Questo sforzo diversificherà “il nostro supporto attuale per le imprese di notizie, in aggiunta al valore che già forniamo tramite Ricerca e sui nostri continui sforzi con Google News Iniziative per aiutare il giornalismo a prosperare nell’era digitale”. Anche se in passato il gruppo ha già finanziato contenuti di alta qualità, il nuovo “programma rappresenta un significativo passo avanti nel modo in cui sosterremo la creazione di questo tipo di giornalismo”.

Il rapporto tra Google ed editori

La mossa di Google non sorprende più di tanto, perché è da tempo che il colosso sta cercando un accordo per continuare a distribuire i contenuti news pubblicati dai siti; l’entrata in vigore della legge europea sul copyright ha rafforzato la posizione dei gruppi editoriali e potrebbe aver dato la spinta definitiva al processo.

Da parte propria, l’azienda americana ha sempre difeso il suo operato ed evidenziato i benefici garantiti al sistema editoriale mondiale: anche in questo post, Bender ricorda che “nel corso degli anni, abbiamo creato un pubblico e creato valore economico per gli editori inviando le persone a siti di notizie oltre 24 miliardi di volte al mese, offrendo agli editori l’opportunità di offrire annunci o abbonamenti e aumentare il pubblico per i loro contenuti”.

Accanto a questo, il gruppo ha “lanciato la Google News Initiative nel 2018 con un impegno di 300 milioni di dollari per aiutare a costruire un futuro più sostenibile per le notizie tramite vari programmi”, e ha destinato risorse al mondo dell’informazione anche durante la crisi da Coronavirus, che “ha creato pressioni nuove e inimmaginabili sul settore delle notizie, influenzando tutto, dalla creazione di giornalismo di qualità alla continuazione dei tradizionali modelli di business”.

L’impegno di Google per le news

Nello specifico, Google ha “garantito finanziamenti a oltre 5.300 pubblicazioni locali in tutto il mondo tramite un fondo di soccorso per emergenze giornalistiche, rinunciato alle commissioni per la pubblicazione di annunci su Google Ad Manager e avviato una campagna da 15 milioni di dollari per supportare gli editori locali e contribuire ad alleviare alcuni vincoli economici immediati”.

Più in generale, l’azienda californiana è impegnata “profondamente per fornire accesso alle informazioni e supportare gli editori” soprattutto in un momento storico così delicato, in cui “le persone cercano informazioni su cui poter contare nel bel mezzo di una pandemia globale e delle crescenti preoccupazioni sull’ingiustizia razziale nel mondo”. Perciò, è cruciale il ruolo di un’editoria vibrante, anche se questa industria è messa alla prova dalle difficoltà finanziarie.

Il commento degli editori partner

Nell’articolo si riportano anche i commenti dei tre gruppi editoriali che fanno da apripista a questo progetto.

Stefan Ottlitz, amministratore delegato del gruppo Spiegel, dice che “questa nuova e interessante partnership con Google ci consentirà di curare un’esperienza che rafforzerà la nostra voce editoriale, amplierà il nostro raggio d’azione e fornirà notizie attendibili in modo convincente su tutti i prodotti Google”, attirando i lettori con contenuti di alta qualità.

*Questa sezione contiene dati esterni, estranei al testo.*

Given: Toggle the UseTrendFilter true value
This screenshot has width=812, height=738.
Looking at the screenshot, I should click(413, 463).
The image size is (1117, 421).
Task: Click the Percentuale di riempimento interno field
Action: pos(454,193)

Paul Hamra, direttore ed editore di testate australiane di notizie tra cui InQueensland e InDaily, afferma che “con le notizie locali sotto stress, trovare nuovi canali e nuovi segmenti di pubblico per i nostri contenuti premium, in ambienti sicuri e curati, è una priorità assoluta. Questa opportunità ci darà accesso a nuovi mercati e offrirà ulteriori vantaggi commerciali”.

Infine, Geraldo Teixeira da Costa Neto, CEO di Diarios Associados, si dice orgoglioso di essere coinvolto e dichiara che “da parte nostra, faremo tutto il possibile per far prosperare questa piattaforma ed essere una bussola per la società che cerca informazioni da una fonte sicura e affidabile in tempi di difficoltà”.